A Williamson office building that had housed a pill mill has been turned over to the West Virginia State Police, along with $340,000 forfeited by one of its operators, U.S. Attorney Booth Goodwin says.
Goodwin, joined by U.S. Marshal John Foster, Federal Bureau of Investigation Senior Supervisory Resident Agent in Charge Chris Courtright and other members of law enforcement presented State Police Superintendent Col. C.R. "Jay" Smithers with a check for $341,937.61 in front of the former Mountain Medical Care Clinic, shutdown in 2010 following an extensive federal investigation that ended with several criminal convictions.
"This pill mill did enormous harm across a wide swath of Mingo County and beyond," Goodwin said. "Now we've put its operators in prison and hit them in the pocketbook, to the tune of more than $1.5 million."
Goodwin said he made a commitment several years ago to go after pill dealers and the proceeds generated from their illegal activities.
"Today's announcement is a result of that commitment," he said. "Every time we put a pill mill out of business, it's a big step toward getting this district's biggest crime problem under control."
Goodwin said a final order of forfeiture was entered in federal court in Charleston Oct. 23 in the civil forfeiture case against Myra Miller, which concluded all forfeiture cases linked to Mountain Medical.
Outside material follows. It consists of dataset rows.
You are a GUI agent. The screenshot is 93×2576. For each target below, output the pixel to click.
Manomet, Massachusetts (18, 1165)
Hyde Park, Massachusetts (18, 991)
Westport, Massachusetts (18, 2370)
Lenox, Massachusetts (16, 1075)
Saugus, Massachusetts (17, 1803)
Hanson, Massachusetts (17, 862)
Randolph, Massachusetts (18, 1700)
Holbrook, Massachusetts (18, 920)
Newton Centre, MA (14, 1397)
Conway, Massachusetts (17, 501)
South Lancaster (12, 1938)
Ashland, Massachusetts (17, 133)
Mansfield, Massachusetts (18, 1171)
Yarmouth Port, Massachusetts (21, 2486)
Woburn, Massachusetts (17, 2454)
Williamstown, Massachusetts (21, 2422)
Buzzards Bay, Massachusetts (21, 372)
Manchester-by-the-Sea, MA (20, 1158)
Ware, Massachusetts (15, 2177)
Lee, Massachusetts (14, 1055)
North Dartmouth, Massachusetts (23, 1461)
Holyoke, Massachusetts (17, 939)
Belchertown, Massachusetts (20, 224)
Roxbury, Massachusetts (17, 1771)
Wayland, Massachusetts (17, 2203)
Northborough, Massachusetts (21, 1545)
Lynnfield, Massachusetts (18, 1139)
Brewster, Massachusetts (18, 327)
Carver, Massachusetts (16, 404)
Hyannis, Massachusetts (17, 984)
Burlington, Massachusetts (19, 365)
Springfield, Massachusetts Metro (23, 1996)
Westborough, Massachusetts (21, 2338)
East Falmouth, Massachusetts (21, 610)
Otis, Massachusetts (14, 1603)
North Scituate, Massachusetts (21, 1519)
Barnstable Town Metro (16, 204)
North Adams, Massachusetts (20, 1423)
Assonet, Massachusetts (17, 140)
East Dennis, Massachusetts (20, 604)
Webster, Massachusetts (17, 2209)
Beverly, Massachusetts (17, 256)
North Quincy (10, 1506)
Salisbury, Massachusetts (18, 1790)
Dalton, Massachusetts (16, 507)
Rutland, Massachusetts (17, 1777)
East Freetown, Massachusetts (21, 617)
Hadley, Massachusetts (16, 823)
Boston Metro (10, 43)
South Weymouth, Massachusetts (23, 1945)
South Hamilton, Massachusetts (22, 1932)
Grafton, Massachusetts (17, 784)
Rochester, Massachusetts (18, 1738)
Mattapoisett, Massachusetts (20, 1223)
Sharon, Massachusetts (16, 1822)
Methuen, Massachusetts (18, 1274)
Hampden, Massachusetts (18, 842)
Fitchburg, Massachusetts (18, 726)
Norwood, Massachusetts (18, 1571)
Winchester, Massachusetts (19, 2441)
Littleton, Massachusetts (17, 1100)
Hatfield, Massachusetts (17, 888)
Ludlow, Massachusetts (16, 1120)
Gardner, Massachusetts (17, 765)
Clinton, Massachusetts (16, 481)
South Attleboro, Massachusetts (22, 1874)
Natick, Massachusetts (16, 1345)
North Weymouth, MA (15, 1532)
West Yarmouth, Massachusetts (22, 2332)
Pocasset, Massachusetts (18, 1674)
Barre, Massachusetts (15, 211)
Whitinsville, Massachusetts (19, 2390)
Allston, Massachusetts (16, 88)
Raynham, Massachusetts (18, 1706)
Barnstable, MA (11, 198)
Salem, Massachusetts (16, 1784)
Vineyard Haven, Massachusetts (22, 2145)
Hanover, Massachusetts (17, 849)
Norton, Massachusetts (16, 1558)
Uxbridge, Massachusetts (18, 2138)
Miller, a former office manager at Mountain Medical, agreed to forfeit her interest in the clinic's two commercial buildings valued at approximately $610,000, along with $475,823.75 in cash seized from her residence.
Miller, 50, of South Williamson, Ky., previously pleaded guilty in March 2013 to misusing a Drug Enforcement Administration registration number that belonged to her former boss, Mingo County doctor William F. Ryckman.
Miller, who distributed prescriptions for powerful narcotics in exchange for cash from individuals at Mountain Medical, was sentenced in September 2013 to six months in federal prison.
Ryckman, 66, was previously convicted in March 2012 for his role in the conspiracy and sentenced to six months in prison followed by one year of supervised release for conspiracy to misuse his DEA registration number. Goodwin said he caused numerous controlled substances to be prescribed using his DEA registration number to individuals he had not seen or evaluated.
A total of $413,050.89 from a Mountain Medical bank account listed in Ryckman's name has been seized and forfeited by federal authorities.
Records indicate between 2003 and early 2010, Shafer wrote more than 118,000 prescriptions for controlled substances. Though she was a solo practitioner, Shafer, by herself, wrote more prescriptions for controlled substances than several West Virginia hospitals did during that period.
A total of $1,586,903.72 in assets held by former employees, clinic bank accounts and related commercial property tied to the former Williamson clinic have been forfeited to the government, Goodwin said.
The U.S. Attorney's Office is responsible for enforcing and collecting civil and criminal debts owed to the U.S. and criminal debts owed to federal crime victims. Forfeited assets are deposited into the Department of Justice Assets Forfeiture Fund and Department of Treasury Forfeiture Fund and are used to restore funds to crime victims and for a variety of law enforcement purposes.